> **Page extract**
(begin)

2009/9/2 Flammarion <peterdjones.domain.name.hidden>:
>> and is thus not any particular physical
>> object. A specific physical implementation is a token of that
>> computational type, and is indeed a physical object, albeit one whose
>> physical details can be of any variety so long as they continue to
>> instantiate the relevant computational invariance. Hence it is hard
>> to see how a specific (invariant) example of an experiential state
>> could be justified as being token-identical with all the different
>> physical implementations of a computation.
>
> I was right.
>
> A mental type can be associated with a computational
> type.
>
> Any token of a mental type can be associated with a token
> of the corresponding computational type.
But what difference is that supposed to make? The type association is
implicit in what I was saying. All you've said above is that it makes
no difference whether one talks in terms of the mental type or the
associated computational type because their equivalence is a posit of
CTM. And whether it is plausible that the physical tokens so picked
out possess the causal efficacy presupposed by CTM is precisely what I
was questioning.
>> But even on this basis it still doesn't seem possible to establish any
>> consistent identity between the physical variety of the tokens thus
>> distinguished and a putatively unique experiential state.
>
> The variety of the physical implementations is reduced by grouping
> them
> as equivalent computational types. Computation is abstract.
> Abstraction is
> ignoring irrelevant details. Ignoring irrelevant details establishes a
> many-to-one relationship : many possible implementations of one mental
> state.
Again, that's not an argument - you're just reciting the *assumptions*
of CTM, not arguing for their plausibility. The justification of the
supposed irrelevance of particular physical details is that they are
required to be ignored for the supposed efficacy of the type-token
relation to be plausible. That doesn't make it so.
>> On the
>> contrary, any unbiased a priori prediction would be of experiential
>> variance on the basis of physical variance.
>
> Yes. The substance of the CTM claim is that physical
> differences do not make a mental difference unless they
> make a computational difference. That is to say, switching from
> one token of a type of computation to another cannot make
> a difference in mentation. That is not to be expected on an
> "unbiased" basis, just because it is a substantive claim.
Yes it's precisely the claim whose plausibility I've been questioning.
> The variety of the physical implementations is reduced by grouping
> them
> as equivalent computational types. Computation is abstract.

(end)

> **Recorded data**
(begin)

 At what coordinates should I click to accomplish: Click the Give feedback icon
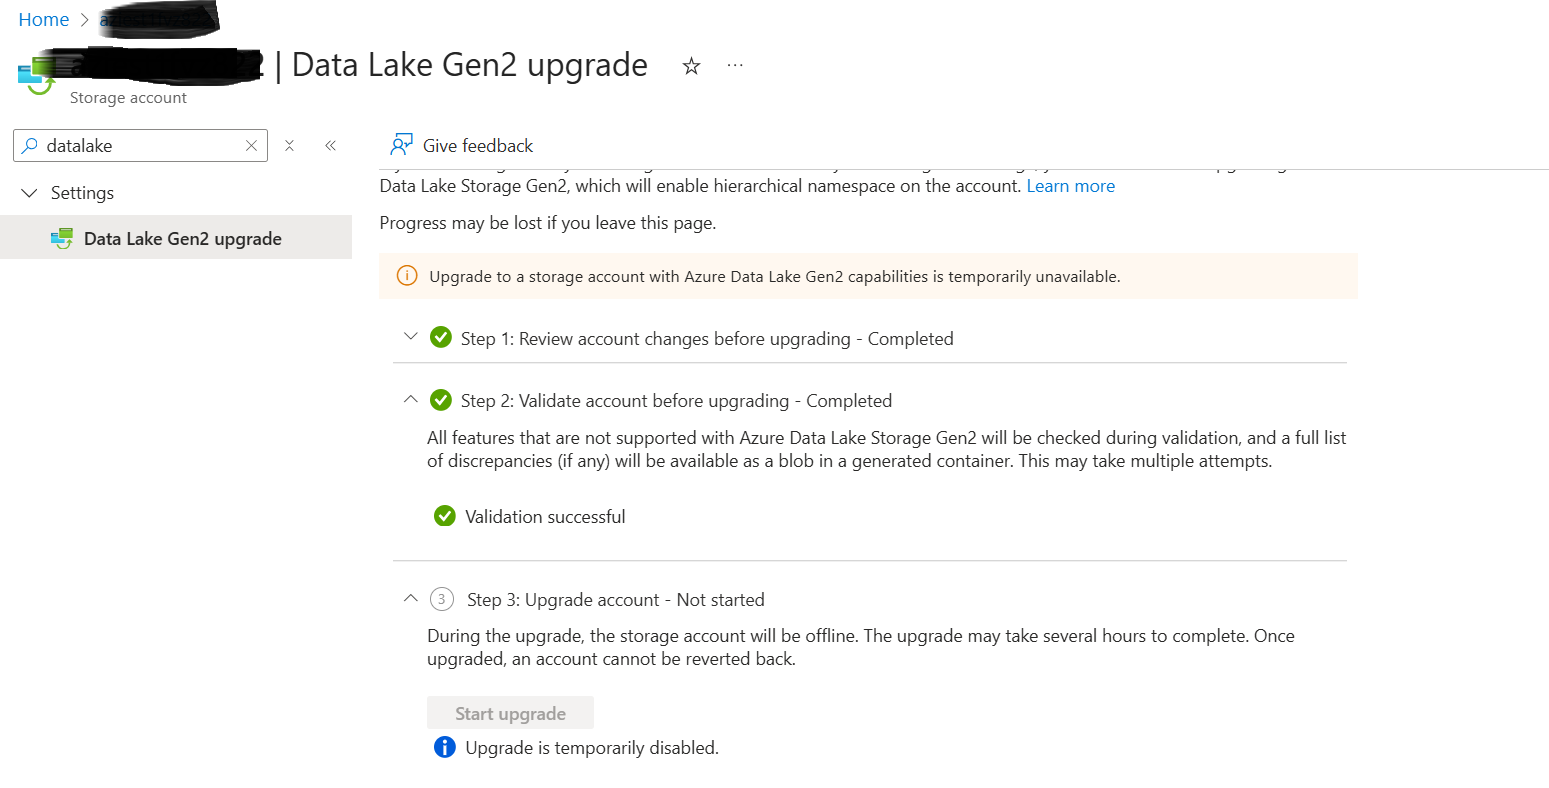(401, 146)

(end)

> **Goal of the exercise**
In the email exchange about CTM, what is given as the substance of the CTM claim?

> **Full output**
Physical differences do not make a mental difference unless they make a computational difference.